WaBERT: A Low-resource End-to-end Model for Spoken Language
Understanding and Speech-to-BERT Alignment
- URL: http://arxiv.org/abs/2204.10461v1
- Date: Fri, 22 Apr 2022 02:14:40 GMT
- Title: WaBERT: A Low-resource End-to-end Model for Spoken Language
Understanding and Speech-to-BERT Alignment
- Authors: Lin Yao, Jianfei Song, Ruizhuo Xu, Yingfang Yang, Zijian Chen and
Yafeng Deng
- Abstract summary: We propose a novel end-to-end model combining the speech model and the language model for SLU tasks.
WaBERT is based on the pre-trained speech and language model, hence training from scratch is not needed.
- Score: 2.7505260301752763
- License: http://arxiv.org/licenses/nonexclusive-distrib/1.0/
- Abstract: Historically lower-level tasks such as automatic speech recognition (ASR) and
speaker identification are the main focus in the speech field. Interest has
been growing in higher-level spoken language understanding (SLU) tasks
recently, like sentiment analysis (SA). However, improving performances on SLU
tasks remains a big challenge. Basically, there are two main methods for SLU
tasks: (1) Two-stage method, which uses a speech model to transfer speech to
text, then uses a language model to get the results of downstream tasks; (2)

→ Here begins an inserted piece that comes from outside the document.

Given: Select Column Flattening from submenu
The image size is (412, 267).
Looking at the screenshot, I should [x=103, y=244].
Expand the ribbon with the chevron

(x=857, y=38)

One-stage method, which just fine-tunes a pre-trained speech model to fit in
the downstream tasks. The first method loses emotional cues such as intonation,
and causes recognition errors during ASR process, and the second one lacks
necessary language knowledge. In this paper, we propose the Wave BERT (WaBERT),
a novel end-to-end model combining the speech model and the language model for
SLU tasks. WaBERT is based on the pre-trained speech and language model, hence
training from scratch is not needed. We also set most parameters of WaBERT
frozen during training. By introducing WaBERT, audio-specific information and
language knowledge are integrated in the short-time and low-resource training
process to improve results on the dev dataset of SLUE SA tasks by 1.15% of
recall score and 0.82% of F1 score. Additionally, we modify the serial
Continuous Integrate-and-Fire (CIF) mechanism to achieve the monotonic
alignment between the speech and text modalities.